## AIM OF THE EXERCISE
Whenever the word "computer" shows up in a line of the data, copy that line.

## DATA RECORDS
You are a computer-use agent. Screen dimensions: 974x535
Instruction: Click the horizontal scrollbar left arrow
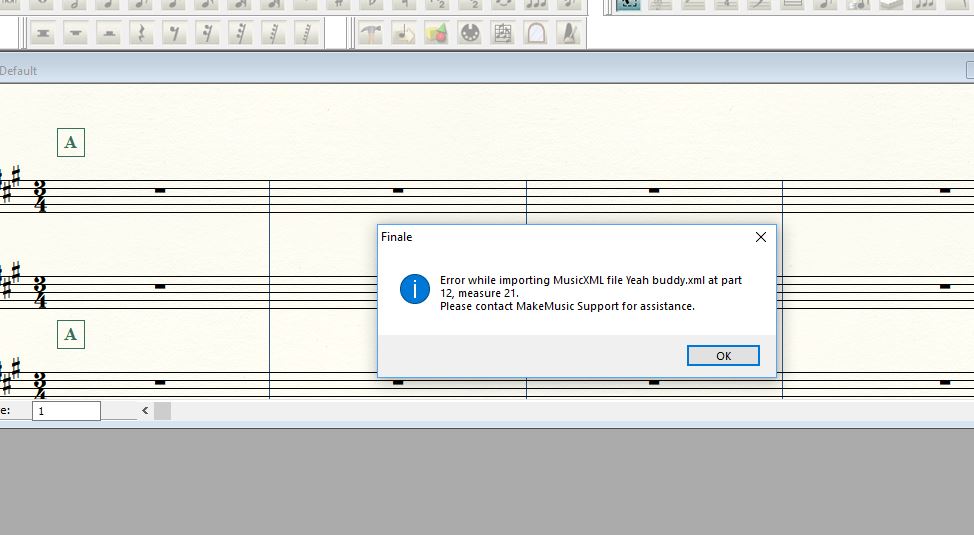pos(145,411)
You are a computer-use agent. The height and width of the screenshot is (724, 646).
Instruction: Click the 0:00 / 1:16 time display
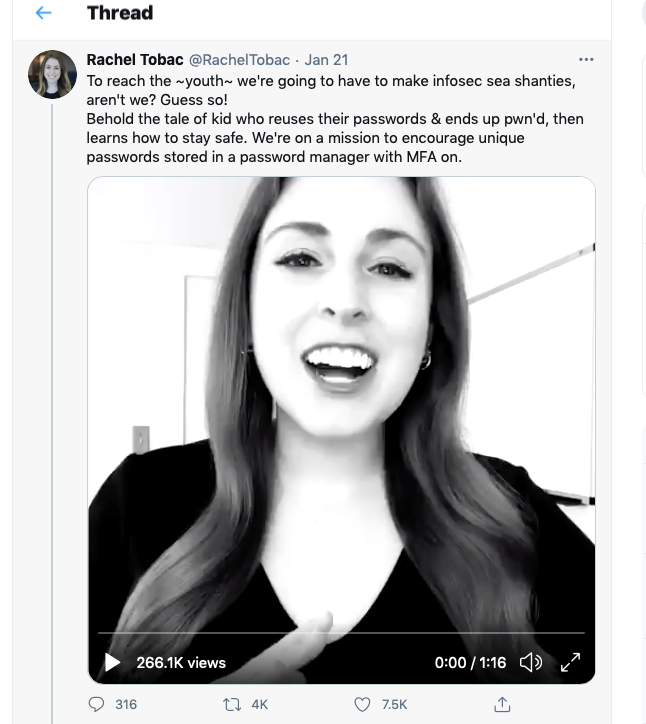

## THE COMPLETED TASK
You are a computer-use agent. Screen dimensions: 974x535
You are a computer-use agent. The height and width of the screenshot is (724, 646).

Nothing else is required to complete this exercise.